Smoke curled from the dim lamps.

And the shadows stepped up on the porches and, very gently, touched the gifts of food.
And in one house they could see an old grandfather mummy being taken out of a closet and put in the place of honor at the head of the table, with food set before him. And the members of the family sat down to their evening meal and lifted their glasses and drank to the dead one seated there, all dust and dry silence…

Chapter X

“Quick, now, come find me!”
Moundshrouds voice, laughing, called them on.
“This way! No, this! This!”
They ran along the slender ribbon of mummy wrapping, deep into the earth.
“Yes. Here I am.”

They turned a corner and stopped, for the long linen ribbon wound across the tomb floor and up a wall to wrap around the feet of an ancient brown mummy which was propped atilt in a candlelit niche.
“Is,” stuttered Ralph Bengstrum, dressed in his own Mummy costume, “is—is that a real mummy?”
“Yes.” Dust sifted from under the golden mask on the mummy’s face. “Real.”

“Mr.

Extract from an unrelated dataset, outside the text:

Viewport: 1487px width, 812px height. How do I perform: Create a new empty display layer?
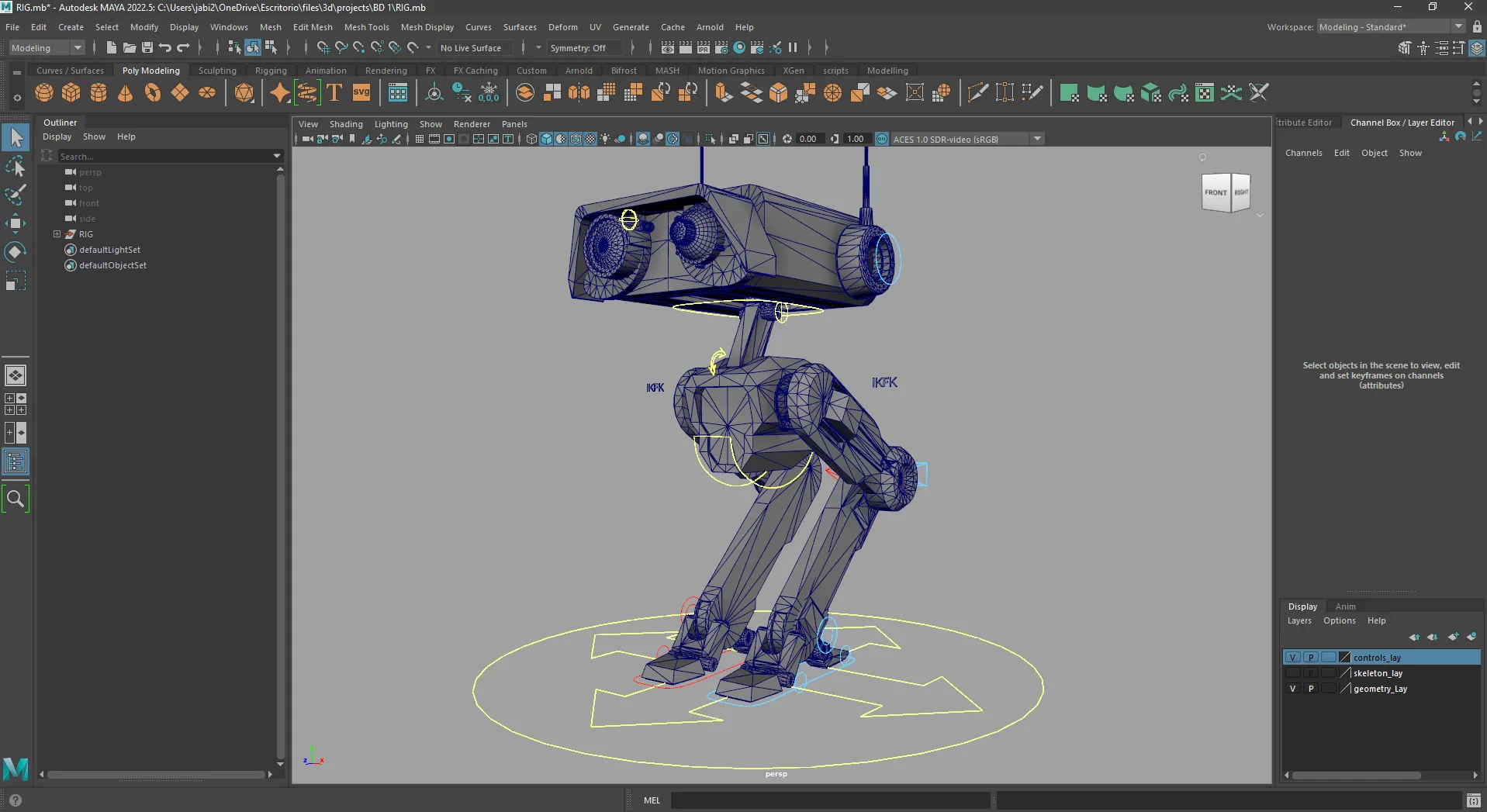1453,637
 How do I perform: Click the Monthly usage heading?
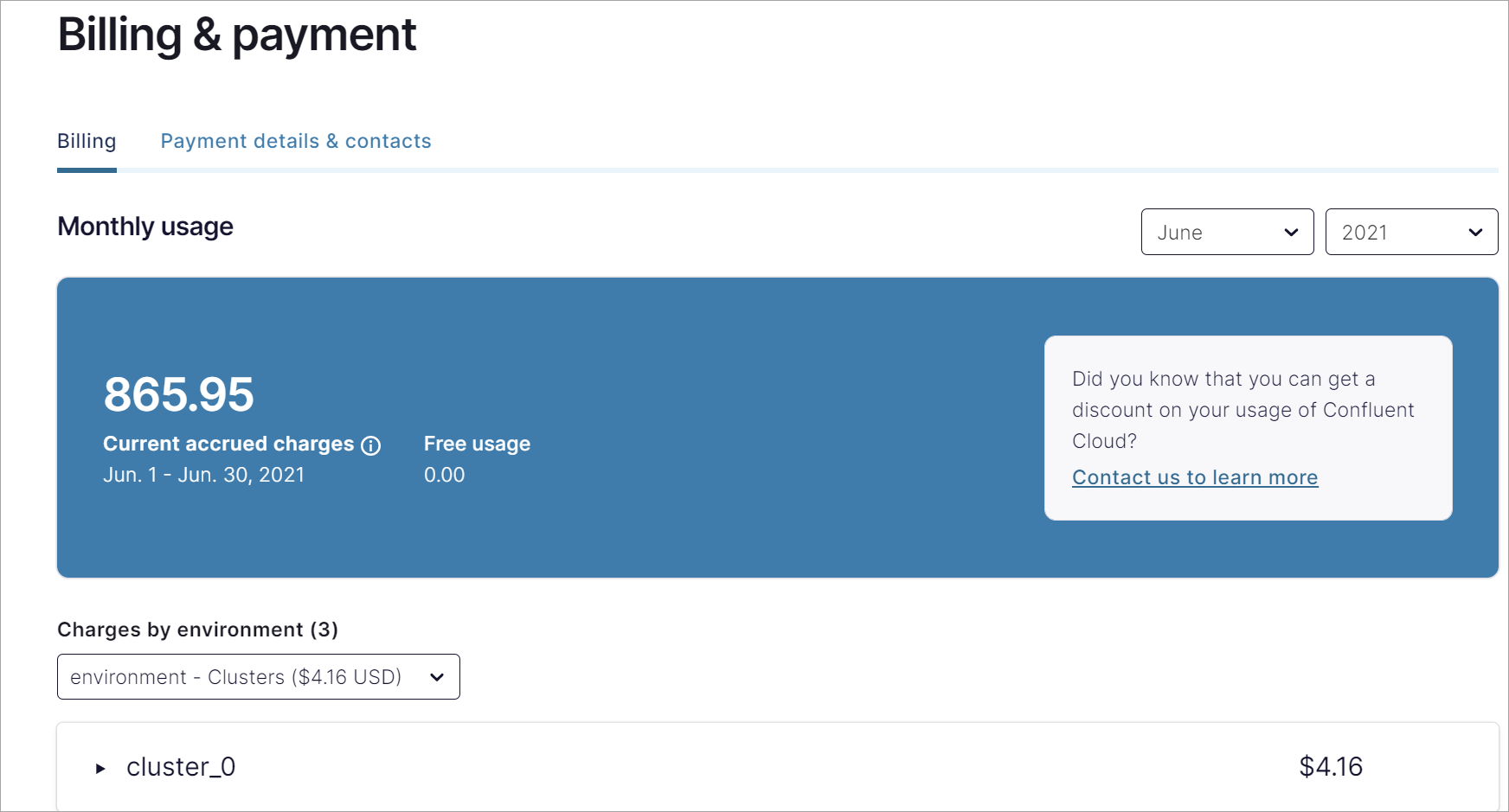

Moundshroud! You!
The gold mask fell to clang like a bright bell on the floor.
Where the mask had been was a mummy’s face, a pool of brown mud crinkled by blasts of sun. One eye was glued shut with spiderweb. The other eye cracked forth tears of dust and a glint of bright blue glass.

“Isssss there some boy there dressed like a mummy?” asked the voice muffled beneath the shroud.
“Why, me, sir!” squeaked Ralph, showing his arms, legs, chest, the medical bandages it had taken him all afternoon to wrap himself up in, mummified.
“Good,” sighed Moundshroud. “Grab the linen strip. Pull!”
Ralph bent, took hold of the ancient mummy bandages and—yanked!

The ribbon unraveled up around, up around to reveal the great ancient reptile nose-beak and flaky chin and dry smiling dust-powdery mouth of Moundshroud. His crossed arms fell loose.
“Thanks, lad! Free! No fun being wrapped like some old funeral gift for the Land of the Dead. But—hist! Quick, boys, hop in the niches, stand stiff. Someone’s coming. Play mummies, boys, play dead!”

The boys leaped to stand, arms folded, eyes shut, breaths held, like a frieze of small mummies cut in the ancient rock.
“Easy” whispered Moundshroud. “Here comes—”
A funeral procession.

An army of mourners in gold and fine silks bearing small sailing-ship toys and copper bowls of food in their hands.
And in their midst, a mummy case carried light as sunshine on the shoulders of six men. And behind that, a fresh-wrapped mummy with new paintings on its linen vestments and a small gold mask fitted over the hidden face.

“See the food, boys, the toys,” whispered Moundshroud. “They put toys in the tombs, lads. So the gods will come play, romp, roustabout, and run children happy to the Land of the Dead. See the boats, kites, jump-ropes, toy knives—”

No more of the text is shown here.